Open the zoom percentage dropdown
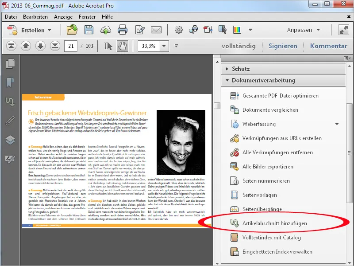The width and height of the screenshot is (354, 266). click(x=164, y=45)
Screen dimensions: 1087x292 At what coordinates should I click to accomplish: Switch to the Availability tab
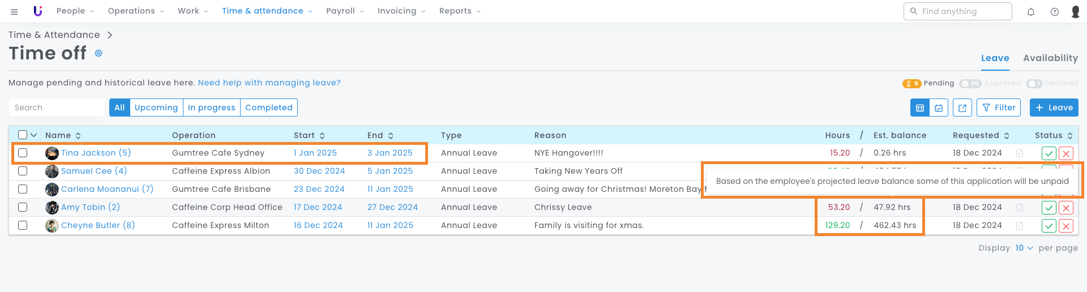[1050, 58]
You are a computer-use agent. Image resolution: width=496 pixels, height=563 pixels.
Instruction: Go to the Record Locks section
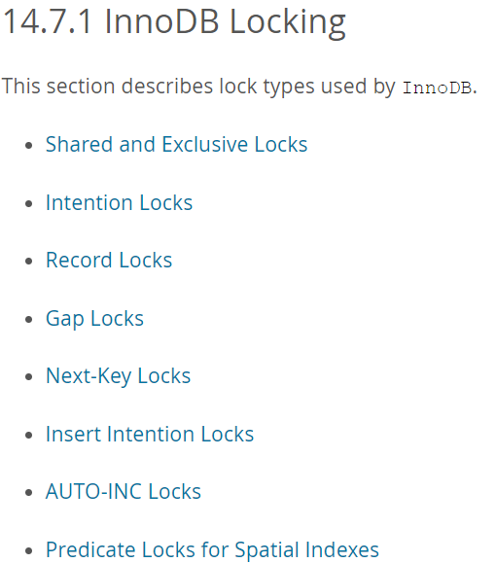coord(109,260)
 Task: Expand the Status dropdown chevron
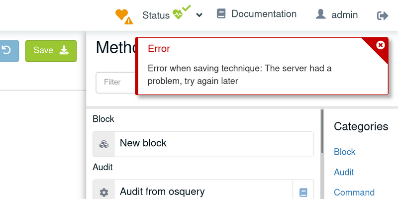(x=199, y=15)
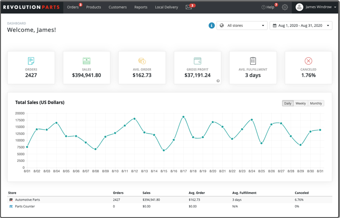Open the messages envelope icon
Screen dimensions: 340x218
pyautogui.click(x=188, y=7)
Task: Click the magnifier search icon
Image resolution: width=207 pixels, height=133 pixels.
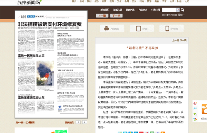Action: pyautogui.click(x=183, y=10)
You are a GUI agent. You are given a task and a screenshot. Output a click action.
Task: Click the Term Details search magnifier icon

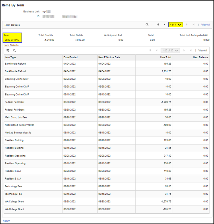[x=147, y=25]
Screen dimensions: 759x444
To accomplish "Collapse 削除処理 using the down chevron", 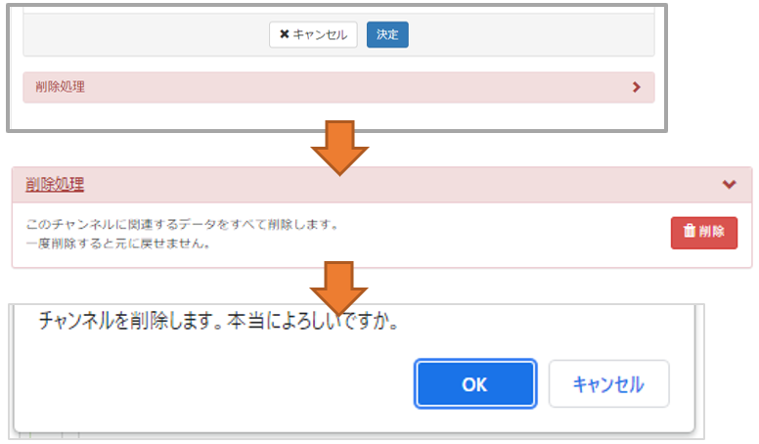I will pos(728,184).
=-=-=
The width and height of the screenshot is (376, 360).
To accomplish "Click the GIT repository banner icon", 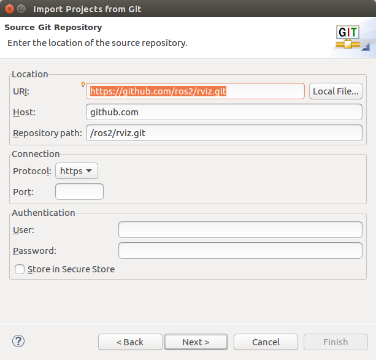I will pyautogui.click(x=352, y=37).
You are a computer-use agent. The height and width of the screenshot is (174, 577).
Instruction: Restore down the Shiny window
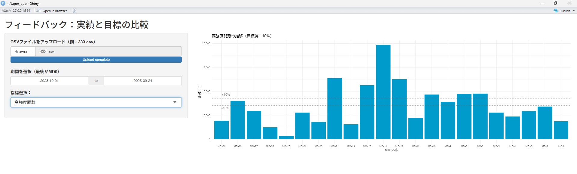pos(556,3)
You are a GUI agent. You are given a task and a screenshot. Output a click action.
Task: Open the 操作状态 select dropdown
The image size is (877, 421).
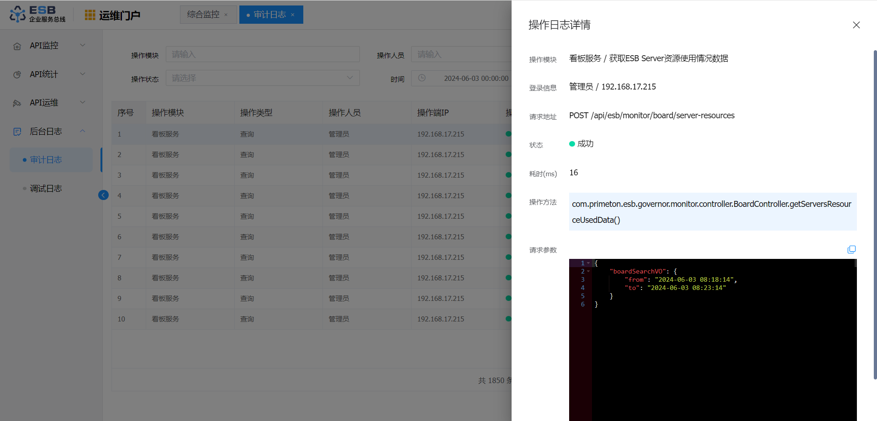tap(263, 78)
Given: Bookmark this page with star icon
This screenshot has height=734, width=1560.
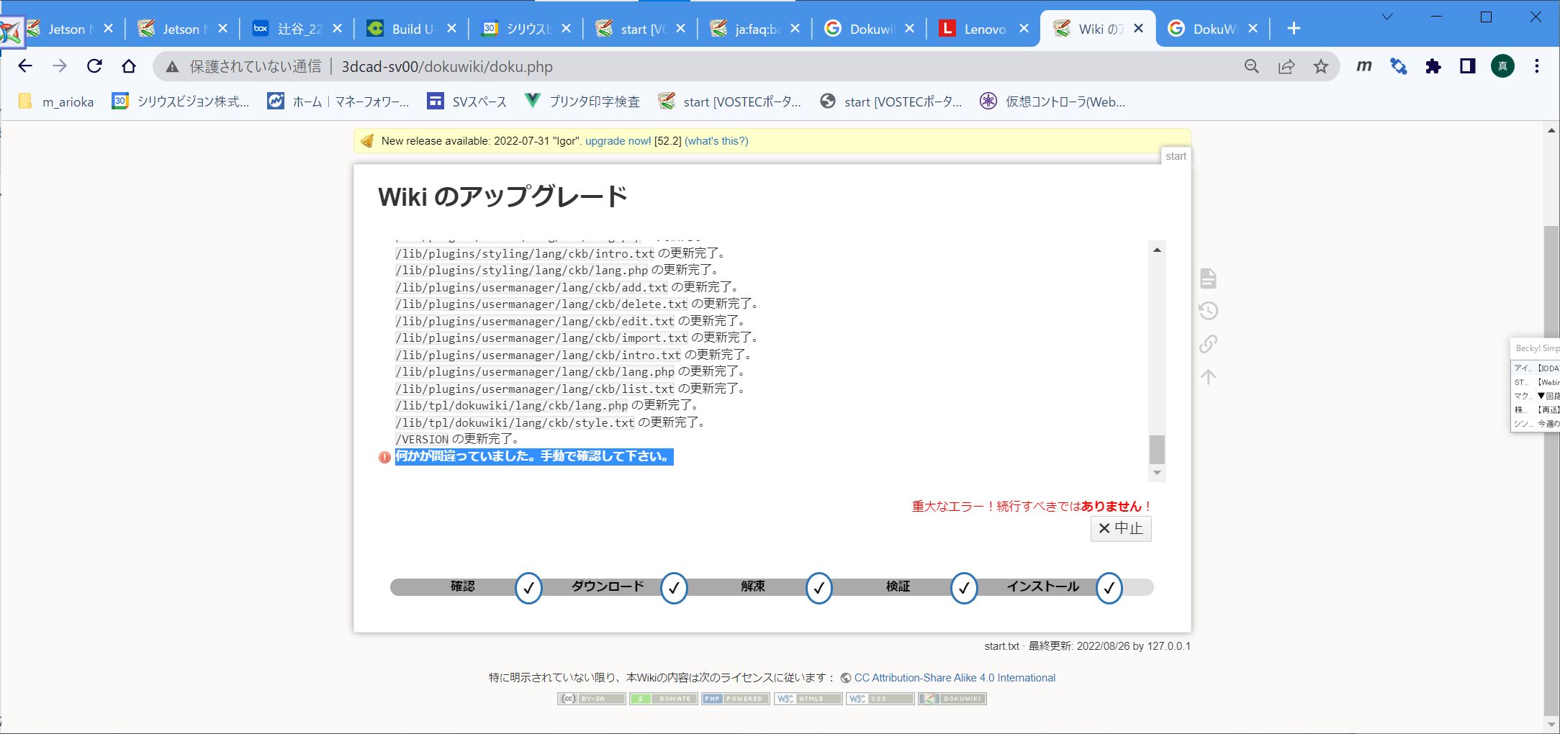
=-=-=
WHAT IS BEING ASKED: Could you restate, word for word, the lines above from the one with "Given: Bookmark this page with star icon" to the one with "This screenshot has height=734, width=1560.", both included?

EXERCISE SOLUTION:
Given: Bookmark this page with star icon
This screenshot has height=734, width=1560.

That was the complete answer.